*PROBLEM STATEMENT*:
Among these entries, how many lines have the string "computer" in them? Only the number is needed.

Pixel coordinate grounding data

▽

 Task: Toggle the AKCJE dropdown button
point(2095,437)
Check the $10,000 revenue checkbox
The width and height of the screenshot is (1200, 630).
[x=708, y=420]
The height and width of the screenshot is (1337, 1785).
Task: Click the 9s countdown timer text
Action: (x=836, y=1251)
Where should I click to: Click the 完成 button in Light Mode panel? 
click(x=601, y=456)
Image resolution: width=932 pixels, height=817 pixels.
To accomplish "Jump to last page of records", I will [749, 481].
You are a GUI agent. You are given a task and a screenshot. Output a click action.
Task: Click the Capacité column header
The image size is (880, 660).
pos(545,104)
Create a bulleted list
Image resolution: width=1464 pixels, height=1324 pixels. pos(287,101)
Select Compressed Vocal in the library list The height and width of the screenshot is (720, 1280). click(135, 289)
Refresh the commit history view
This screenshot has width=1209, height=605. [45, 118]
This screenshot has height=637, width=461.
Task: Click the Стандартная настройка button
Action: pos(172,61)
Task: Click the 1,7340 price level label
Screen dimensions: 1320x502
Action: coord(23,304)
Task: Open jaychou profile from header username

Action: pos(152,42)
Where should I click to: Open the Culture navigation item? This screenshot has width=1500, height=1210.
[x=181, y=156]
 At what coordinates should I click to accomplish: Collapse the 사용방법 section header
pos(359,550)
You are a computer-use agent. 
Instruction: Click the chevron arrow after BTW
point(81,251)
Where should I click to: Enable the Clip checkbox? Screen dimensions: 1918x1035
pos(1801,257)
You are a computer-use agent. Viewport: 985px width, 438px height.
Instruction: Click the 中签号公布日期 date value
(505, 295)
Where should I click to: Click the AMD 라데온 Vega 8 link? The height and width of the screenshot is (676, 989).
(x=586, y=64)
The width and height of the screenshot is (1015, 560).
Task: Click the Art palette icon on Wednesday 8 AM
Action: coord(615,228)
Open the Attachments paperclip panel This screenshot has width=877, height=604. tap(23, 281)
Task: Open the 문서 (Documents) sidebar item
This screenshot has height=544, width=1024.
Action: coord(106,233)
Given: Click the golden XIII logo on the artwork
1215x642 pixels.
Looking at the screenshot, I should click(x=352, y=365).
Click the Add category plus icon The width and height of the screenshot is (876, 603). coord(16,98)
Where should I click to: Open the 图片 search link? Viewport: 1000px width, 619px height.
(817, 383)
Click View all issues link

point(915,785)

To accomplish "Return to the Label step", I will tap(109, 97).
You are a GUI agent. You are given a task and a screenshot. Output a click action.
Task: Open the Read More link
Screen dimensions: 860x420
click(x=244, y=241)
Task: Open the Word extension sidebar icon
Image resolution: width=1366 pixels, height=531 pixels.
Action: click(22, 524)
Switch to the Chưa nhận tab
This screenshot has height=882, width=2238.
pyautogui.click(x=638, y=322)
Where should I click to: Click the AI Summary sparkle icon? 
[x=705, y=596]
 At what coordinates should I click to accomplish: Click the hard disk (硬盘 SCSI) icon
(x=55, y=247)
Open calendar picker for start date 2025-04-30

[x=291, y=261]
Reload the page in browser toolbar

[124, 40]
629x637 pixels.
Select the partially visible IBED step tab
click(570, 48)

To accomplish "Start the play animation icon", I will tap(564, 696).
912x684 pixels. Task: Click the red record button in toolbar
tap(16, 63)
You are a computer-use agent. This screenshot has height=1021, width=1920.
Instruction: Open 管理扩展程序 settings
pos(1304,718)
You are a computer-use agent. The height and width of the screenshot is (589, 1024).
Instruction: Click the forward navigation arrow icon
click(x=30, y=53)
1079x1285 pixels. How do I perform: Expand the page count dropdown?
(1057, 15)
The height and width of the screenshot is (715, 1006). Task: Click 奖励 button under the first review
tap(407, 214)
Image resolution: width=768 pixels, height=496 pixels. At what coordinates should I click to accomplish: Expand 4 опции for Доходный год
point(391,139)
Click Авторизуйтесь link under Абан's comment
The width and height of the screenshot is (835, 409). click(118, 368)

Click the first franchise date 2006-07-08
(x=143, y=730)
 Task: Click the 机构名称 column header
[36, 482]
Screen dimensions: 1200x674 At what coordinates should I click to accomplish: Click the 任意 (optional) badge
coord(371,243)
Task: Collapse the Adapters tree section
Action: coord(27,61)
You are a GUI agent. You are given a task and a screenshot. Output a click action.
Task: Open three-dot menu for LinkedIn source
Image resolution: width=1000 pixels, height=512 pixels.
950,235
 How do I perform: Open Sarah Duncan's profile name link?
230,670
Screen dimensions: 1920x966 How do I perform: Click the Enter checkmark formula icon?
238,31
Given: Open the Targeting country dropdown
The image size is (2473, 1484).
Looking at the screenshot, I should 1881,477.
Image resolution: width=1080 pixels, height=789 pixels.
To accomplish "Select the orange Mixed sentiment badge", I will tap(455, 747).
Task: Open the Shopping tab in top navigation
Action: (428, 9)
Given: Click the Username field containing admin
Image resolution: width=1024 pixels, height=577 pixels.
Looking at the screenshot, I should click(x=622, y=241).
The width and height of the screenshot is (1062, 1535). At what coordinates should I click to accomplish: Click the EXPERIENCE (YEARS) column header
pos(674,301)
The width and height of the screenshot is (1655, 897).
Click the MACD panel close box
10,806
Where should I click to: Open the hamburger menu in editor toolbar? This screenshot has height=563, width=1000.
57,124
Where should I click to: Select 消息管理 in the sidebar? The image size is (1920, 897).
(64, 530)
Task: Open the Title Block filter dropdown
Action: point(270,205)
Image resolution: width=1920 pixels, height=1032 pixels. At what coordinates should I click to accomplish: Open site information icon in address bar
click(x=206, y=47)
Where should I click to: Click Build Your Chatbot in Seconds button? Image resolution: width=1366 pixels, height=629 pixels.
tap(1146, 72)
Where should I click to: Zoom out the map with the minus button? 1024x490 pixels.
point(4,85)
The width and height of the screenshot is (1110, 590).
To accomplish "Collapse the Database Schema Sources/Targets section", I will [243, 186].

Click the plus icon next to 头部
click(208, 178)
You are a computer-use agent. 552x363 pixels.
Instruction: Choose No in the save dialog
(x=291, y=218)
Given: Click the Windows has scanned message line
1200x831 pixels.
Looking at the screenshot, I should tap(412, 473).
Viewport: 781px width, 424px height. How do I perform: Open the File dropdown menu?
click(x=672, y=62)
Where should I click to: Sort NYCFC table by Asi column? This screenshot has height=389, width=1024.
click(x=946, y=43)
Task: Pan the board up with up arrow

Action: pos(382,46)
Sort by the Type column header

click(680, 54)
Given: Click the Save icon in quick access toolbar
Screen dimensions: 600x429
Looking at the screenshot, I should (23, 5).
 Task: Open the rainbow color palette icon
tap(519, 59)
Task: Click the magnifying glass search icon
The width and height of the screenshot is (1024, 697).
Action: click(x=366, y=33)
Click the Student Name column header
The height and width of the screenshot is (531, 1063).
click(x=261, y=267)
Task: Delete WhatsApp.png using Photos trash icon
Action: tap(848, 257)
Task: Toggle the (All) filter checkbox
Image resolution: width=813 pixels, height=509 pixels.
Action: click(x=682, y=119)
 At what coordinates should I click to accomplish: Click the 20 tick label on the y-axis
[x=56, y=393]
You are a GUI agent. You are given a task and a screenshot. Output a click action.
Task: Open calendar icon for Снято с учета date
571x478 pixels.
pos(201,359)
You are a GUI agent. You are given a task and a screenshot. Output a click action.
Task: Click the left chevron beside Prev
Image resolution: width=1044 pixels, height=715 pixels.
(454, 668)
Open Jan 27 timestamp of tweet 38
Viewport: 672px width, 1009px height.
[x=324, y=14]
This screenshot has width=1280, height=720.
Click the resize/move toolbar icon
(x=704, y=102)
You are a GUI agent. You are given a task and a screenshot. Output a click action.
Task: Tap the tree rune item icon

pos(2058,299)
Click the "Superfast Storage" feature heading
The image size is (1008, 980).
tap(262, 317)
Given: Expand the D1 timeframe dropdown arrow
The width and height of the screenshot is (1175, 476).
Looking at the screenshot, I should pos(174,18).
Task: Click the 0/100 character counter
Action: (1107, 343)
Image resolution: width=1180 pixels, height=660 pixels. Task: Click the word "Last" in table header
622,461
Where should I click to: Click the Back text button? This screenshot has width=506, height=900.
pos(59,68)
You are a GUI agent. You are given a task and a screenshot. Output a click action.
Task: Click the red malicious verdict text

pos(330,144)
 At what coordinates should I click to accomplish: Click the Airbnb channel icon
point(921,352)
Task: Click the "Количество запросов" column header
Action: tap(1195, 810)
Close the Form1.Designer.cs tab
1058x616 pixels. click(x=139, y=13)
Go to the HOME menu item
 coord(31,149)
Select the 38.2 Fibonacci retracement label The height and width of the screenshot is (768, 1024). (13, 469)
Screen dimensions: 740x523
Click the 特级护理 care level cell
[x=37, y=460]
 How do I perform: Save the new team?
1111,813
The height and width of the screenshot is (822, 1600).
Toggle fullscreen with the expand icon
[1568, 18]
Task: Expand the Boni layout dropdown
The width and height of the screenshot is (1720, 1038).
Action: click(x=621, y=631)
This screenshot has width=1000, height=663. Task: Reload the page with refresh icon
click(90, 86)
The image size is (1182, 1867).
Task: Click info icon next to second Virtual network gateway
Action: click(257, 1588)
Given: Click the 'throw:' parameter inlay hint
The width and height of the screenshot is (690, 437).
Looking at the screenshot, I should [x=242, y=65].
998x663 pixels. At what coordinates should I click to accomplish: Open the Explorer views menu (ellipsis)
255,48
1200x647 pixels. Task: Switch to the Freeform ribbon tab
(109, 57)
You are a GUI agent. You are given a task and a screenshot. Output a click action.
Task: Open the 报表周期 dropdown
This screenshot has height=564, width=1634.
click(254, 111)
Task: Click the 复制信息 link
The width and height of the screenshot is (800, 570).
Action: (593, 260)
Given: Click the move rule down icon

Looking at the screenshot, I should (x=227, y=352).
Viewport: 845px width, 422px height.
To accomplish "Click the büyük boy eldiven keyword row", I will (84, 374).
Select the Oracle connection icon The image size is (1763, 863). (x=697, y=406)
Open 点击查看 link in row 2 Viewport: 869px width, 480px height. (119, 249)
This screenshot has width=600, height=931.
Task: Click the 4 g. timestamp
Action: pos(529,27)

△

*YOUR SOLUTION*:
5